Should be soft. Shouldn't matter at all if it was frozen or not when you turned it in.

The taxi could have skinned it right then or put it in the freezer right away if he didn't have time, and let it thaw a couple hours before skinning.

I harvested a bobcat a few years back and let it freeze solid outside. When I got home a few days later, I thawed it for a few hours, then skinned and took for sealing. The taxi said it was in great shape and the full mount turned out nice too.


----------



## FREEPOP (Apr 11, 2002)

Never bag a coyote when warm. You want to cool it ASAP. Hang by one or two rear feet 

I don't know what the OP ended up with so I can't comment on it.
What did you ask for?


----------



## jiggerjarvi (Jan 17, 2010)

I asked for it to be tanned, entire pelt so I could do whatever I wanted with it at a later date. 
It’s horrible IMO, stinks, not soft at all, holes in snout, holes in main body of hide. 
I’ll post a video soon, it’s the blonde I shot St. Patrick’s day in 2016!

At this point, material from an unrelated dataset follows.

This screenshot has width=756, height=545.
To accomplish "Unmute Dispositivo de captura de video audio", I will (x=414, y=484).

Yup, it took that long to get back.


----------



## FREEPOP (Apr 11, 2002)

Taxidermy tan is different than garment.
Garment is a soft plyable tan.
Taxidermy is probably what you got or a home tan like Rittles or a brain tan.


----------



## sureshot006 (Sep 8, 2010)

You can still get them relatively soft with Rittel's. Just more work. Not gonna be garmint soft but good enough.

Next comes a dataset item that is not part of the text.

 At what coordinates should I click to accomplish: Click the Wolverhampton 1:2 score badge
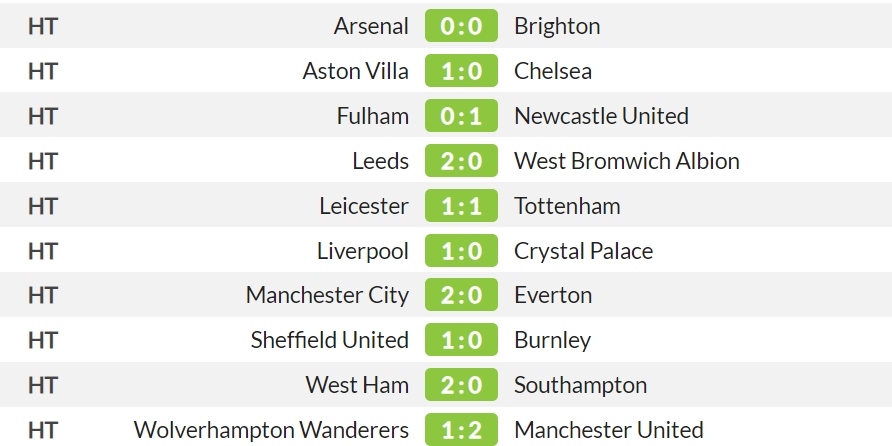pyautogui.click(x=461, y=430)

Shouldn't have holes except where you shot it... maybe the guy did a terrible job skinning and/or fleshing.


----------



## fishdip (Dec 29, 2010)

Who did you take it to?Did you do your home work on the guy?


----------



## jiggerjarvi (Jan 17, 2010)

fishdip said:


> Who did you take it to?Did you do your home work on the guy?

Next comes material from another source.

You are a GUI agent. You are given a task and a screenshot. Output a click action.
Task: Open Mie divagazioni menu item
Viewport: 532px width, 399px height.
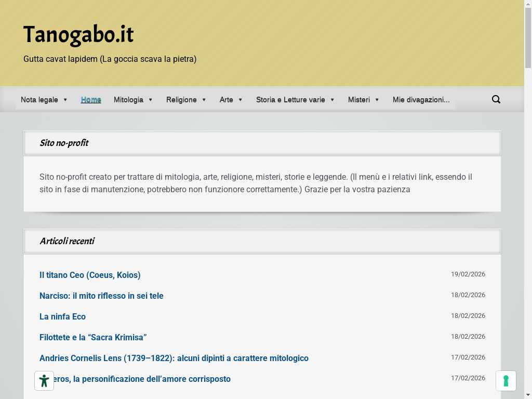421,100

Don’t want to bash the guy if I didn’t ask for the right process, but still the results aren’t what they should be according to the posts. 

1st time I used him, he had good looking mounts when I went to drop off.


----------



## fishdip (Dec 29, 2010)

Try taking it to him & talk to him about it,good luck


----------



## ryan-b (Sep 18, 2009)

You didn’t happen to price shop this did you?


----------



## DFJISH (Mar 30, 2009)

Sounds like it was an "in shop" tan, meaning the taxi skinned, fleshed (causing the holes), used one of the several "home tans" available to any DIY person. The fact that the skin was "not soft at all" indicates he didn't take the time to "break" the drying tanned skin, and "breaking" a tanned pelt is what it takes to produce a soft skin.
What probably should have been done was for the taxidermist to send the skin out to a tannery and have it done by pros _whose business is tanning._ You would/should have gotten a soft skin(like chamois) and a clean soft fur with no stink at all. Still maybe some holes from fleshing, but probably not. The taxidermist would add on his "cut" for the job but would have done _NONE_ of the work. It would have cost more to have your coyote sent away and done by a big tannery, but you probably would have been very happy with what you got back.


----------



## FREEPOP (Apr 11, 2002)

DFJISH said:


> Sounds like it was an "in shop" tan, meaning the taxi skinned, fleshed (causing the holes), used one of the several "home tans" available to any DIY person. The fact that the skin was "not soft at all" indicates he didn't take the time to "break" the drying tanned skin, and "breaking" a tanned pelt is what it takes to produce a soft uskin.
> What probably should have been done was for the taxidermist to send the skin out to a tannery and have it done by pros _whose business is tanning._ You would/should have gotten a soft skin(like chamois) and a clean soft fur with no stink at all. Still maybe some holes from fleshing, but probably not. The taxidermist would add on his "cut" for the job but would have done _NONE_ of the work. It would have cost more to have your coyote sent away and done by a big tannery, but you probably would have been very happy with what you got back.


I don't know any tanneries that do skinning,
only one tannery that fleshes (USA Foxx and they butcher your hides unbelievably) so the taxidermist would've done some work. Shipping is a considerable expense too, both ways.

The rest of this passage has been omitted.